Date: Wed, 19 Nov 2003 08:52:47 +0100
Subject: RE: [oc] verilog or vhdl
Aloha!
Quoting nico@s...:
> VHDL was firstly an IEEE standard for Dod, IMHO. Verilog was created by
> Cadence before being an IEEE standard.
VHDL was first a DoD standard for simulation. Verilog is *now* a standard. I.e.
which language was first standardized is quite unimportant. What is important is
which language is used the most *today* and possibly tomorrow, which language
the EDA-vendors make money from, which market dominates etc.
> No, they can't drop VHDL. Most code from EU are written in VHDL. That
> can't be change so quickly.
(1) Sure they can. Check out the ESNUG archives for the EDA-revenues break down
in markets, FPGA vs ASIC and languge. The worldwide revenue for the EDA vendors
is up in the 90% region for Verilog. It's basic strategic decision to keep or
drop VHDL, drop that revenue but cut development cost and get more resources to
other areas.
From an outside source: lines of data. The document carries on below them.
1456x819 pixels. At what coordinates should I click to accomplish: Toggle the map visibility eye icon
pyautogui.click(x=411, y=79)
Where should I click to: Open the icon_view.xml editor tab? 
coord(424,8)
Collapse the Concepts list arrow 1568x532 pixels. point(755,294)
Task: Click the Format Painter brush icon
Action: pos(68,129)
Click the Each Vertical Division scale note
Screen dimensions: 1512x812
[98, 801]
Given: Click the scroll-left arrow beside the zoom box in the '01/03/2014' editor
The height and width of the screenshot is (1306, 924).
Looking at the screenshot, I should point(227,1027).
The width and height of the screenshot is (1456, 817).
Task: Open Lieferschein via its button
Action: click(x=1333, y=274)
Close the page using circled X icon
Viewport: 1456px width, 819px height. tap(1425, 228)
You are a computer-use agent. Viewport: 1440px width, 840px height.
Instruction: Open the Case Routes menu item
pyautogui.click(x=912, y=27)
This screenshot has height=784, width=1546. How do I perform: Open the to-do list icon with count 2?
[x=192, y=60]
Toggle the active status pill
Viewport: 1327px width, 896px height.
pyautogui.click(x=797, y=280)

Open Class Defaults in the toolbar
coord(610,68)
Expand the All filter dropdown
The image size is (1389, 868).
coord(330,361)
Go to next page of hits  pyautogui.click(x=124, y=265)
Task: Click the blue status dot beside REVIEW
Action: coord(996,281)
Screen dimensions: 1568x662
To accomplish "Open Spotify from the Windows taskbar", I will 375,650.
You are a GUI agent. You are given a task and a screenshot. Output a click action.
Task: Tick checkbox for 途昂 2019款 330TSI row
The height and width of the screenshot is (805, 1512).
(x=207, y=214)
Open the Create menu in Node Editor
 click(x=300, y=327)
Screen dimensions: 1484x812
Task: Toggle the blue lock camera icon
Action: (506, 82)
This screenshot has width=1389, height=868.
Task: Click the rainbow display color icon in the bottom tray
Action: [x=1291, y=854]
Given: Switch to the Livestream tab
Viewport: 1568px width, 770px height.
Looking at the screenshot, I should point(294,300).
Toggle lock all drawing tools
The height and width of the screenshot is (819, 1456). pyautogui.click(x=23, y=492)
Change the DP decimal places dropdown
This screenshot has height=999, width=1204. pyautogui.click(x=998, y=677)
Not an impossible decision at all.
(2) Show statistics that most code from EU is writen in VHDL. ENSUG statistics
and from market surveys says differently.
(3) At least for ASICs, most developers use Verilog for GTL. This means that you
have to support two languages in your tools, for example the simulator. If you
can cut EDA-costs by conversion it *might* be enough of an incentive to ditch VHDL.
> They would prefer to support only one langage instead of 2 but customers
> didn't want to loose the use of there "internal" IP.
Yes, there are companies like that, and the transition will take time. But for
anyone using Synopsys tools (and Cadence etc) for a while it's quite obvious
that the main development is for Verilog, and then for VHDL - that is, new
features, fixes and development appears for Verilog first.
The big thing that might change this is the trend towards FPGAs. VHDL is much
more commonly used in FPGA development that in ASIC development. Also I would
assume that there might be a market opening up to helt VHDL users to either
convert their designs or provide other support to allow people to keep their
VHDL IPs in VHDL.
Note: This has nothing to do with technical merits between VHDL and Verilog.
It's only about markets and money. Plain and simple.
On a technical note the language shouldn't matter. And if it actually does, then
can I have Superlog/SystemVerilog please. ;-)
--
Med vänlig hälsning, Yours
Joachim Strömbergson - Alltid i harmonisk svängning.